[Data records]

-- -- --

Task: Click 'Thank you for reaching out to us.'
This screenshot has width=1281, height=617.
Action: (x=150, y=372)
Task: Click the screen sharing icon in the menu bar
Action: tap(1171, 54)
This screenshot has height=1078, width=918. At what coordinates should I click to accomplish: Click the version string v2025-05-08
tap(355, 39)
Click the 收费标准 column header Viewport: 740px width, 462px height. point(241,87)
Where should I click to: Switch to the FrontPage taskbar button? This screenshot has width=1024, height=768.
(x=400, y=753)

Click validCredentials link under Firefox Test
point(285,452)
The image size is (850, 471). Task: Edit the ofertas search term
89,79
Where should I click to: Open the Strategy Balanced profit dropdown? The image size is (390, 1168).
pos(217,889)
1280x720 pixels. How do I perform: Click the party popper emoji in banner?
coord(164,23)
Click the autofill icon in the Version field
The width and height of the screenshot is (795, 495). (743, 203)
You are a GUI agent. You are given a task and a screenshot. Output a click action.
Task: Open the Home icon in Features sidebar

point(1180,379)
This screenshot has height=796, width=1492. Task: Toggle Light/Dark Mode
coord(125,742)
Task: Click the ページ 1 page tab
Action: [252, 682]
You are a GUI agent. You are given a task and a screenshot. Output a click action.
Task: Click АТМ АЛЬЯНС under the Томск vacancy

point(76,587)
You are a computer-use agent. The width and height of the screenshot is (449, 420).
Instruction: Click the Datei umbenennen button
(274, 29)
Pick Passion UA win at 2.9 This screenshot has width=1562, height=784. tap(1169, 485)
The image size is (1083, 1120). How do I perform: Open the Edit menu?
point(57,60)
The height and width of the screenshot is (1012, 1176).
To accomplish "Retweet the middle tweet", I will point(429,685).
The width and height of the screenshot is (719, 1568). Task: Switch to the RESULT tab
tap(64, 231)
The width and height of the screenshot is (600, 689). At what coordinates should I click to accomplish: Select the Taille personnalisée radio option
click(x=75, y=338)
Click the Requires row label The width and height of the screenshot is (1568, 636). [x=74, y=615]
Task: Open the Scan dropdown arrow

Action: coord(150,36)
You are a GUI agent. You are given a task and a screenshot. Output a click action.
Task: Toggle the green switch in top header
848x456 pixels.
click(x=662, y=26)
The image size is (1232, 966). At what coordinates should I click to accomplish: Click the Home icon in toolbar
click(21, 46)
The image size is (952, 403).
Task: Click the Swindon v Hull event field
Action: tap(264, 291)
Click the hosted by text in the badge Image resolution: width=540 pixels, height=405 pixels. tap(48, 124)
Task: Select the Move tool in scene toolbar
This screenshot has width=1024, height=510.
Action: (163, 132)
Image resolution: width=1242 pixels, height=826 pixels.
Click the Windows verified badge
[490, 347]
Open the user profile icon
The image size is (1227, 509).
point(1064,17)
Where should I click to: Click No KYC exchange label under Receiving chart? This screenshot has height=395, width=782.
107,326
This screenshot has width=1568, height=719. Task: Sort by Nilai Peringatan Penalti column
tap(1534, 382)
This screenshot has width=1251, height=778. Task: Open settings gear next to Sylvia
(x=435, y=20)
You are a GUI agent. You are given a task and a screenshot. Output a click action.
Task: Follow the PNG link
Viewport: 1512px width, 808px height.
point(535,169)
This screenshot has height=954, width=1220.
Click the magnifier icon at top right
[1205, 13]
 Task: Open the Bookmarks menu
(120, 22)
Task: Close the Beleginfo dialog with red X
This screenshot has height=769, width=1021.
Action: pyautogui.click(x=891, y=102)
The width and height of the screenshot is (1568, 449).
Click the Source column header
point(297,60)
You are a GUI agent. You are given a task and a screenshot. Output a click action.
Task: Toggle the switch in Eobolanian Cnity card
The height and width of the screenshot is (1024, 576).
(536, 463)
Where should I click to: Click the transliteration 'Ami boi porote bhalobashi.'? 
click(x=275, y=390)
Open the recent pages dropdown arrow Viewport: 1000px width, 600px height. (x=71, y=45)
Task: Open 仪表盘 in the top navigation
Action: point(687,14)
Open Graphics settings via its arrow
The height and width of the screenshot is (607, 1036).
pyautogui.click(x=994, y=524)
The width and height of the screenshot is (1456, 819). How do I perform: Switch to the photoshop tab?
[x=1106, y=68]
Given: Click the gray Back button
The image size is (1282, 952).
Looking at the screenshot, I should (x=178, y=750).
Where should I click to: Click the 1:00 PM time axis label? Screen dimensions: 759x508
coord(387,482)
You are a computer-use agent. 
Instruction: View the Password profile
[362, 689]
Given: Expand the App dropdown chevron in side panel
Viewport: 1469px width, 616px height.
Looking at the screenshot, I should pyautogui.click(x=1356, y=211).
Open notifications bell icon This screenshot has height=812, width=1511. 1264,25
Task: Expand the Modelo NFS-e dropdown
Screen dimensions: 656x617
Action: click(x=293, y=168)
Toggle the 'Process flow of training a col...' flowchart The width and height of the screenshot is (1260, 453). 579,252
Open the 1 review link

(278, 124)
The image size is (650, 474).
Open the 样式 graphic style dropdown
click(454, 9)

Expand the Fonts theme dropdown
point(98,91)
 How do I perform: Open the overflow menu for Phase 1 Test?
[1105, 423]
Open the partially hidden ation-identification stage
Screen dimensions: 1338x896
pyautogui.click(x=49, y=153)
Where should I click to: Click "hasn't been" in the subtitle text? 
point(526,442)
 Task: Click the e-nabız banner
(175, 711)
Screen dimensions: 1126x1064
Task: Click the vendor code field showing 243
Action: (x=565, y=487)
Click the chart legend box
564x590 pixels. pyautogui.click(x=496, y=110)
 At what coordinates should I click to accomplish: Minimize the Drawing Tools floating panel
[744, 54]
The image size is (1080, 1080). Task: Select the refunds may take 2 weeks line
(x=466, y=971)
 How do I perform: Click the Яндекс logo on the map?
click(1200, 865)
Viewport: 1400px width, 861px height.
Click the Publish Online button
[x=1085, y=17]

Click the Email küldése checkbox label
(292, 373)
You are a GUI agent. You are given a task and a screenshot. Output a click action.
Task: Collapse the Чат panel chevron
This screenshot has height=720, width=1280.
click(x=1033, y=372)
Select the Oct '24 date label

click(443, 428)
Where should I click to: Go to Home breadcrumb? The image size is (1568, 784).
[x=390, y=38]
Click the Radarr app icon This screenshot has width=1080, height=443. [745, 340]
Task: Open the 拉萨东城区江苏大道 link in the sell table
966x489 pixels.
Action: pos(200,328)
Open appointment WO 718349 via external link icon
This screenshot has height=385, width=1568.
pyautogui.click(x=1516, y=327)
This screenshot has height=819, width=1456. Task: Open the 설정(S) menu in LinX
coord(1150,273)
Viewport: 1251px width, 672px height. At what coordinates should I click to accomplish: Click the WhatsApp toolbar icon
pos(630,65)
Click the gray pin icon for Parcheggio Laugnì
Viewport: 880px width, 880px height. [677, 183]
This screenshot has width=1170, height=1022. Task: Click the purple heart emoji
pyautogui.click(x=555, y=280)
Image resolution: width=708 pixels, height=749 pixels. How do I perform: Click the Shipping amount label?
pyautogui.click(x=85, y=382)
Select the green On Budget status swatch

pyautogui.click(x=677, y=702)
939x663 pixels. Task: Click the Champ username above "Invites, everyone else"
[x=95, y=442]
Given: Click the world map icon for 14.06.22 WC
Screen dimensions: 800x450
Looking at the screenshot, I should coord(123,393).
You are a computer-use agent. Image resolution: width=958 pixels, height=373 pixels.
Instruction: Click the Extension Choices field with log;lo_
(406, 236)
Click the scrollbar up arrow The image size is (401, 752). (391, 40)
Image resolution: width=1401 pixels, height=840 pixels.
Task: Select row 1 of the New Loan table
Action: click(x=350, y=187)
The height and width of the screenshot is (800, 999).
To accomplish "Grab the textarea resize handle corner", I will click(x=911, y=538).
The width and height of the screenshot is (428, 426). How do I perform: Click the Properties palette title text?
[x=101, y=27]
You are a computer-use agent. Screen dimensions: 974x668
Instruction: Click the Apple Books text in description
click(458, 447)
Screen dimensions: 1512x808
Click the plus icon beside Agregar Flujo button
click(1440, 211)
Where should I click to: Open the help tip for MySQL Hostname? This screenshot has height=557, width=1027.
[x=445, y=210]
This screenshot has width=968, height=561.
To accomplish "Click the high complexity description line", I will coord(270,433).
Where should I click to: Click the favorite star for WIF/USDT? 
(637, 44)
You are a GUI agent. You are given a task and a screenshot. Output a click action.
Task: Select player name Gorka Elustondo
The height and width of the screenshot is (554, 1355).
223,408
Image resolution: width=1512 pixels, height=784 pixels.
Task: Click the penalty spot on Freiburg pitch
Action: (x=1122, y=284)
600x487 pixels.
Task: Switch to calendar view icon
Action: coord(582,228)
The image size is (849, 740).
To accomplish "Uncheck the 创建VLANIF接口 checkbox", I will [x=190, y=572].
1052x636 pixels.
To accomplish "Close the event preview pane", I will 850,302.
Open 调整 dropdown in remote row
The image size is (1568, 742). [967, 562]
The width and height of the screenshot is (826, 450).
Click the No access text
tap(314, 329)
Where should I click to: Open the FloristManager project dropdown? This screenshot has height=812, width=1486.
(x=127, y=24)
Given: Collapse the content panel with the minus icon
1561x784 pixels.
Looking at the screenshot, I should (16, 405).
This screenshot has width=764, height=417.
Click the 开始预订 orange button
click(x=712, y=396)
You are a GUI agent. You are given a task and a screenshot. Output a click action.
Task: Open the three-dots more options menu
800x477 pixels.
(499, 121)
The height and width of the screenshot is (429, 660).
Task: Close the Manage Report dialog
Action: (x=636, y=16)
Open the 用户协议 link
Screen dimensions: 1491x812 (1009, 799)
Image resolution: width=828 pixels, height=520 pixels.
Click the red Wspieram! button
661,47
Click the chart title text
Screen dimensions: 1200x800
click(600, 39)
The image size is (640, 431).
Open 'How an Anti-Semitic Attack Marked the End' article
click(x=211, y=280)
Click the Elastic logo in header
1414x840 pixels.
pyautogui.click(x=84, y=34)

-- -- --

▶ _Exercise goal_:
Count how many lines in the data records above contain the string "emoji", and reply with only that number.

▶ _Answer in full_:
2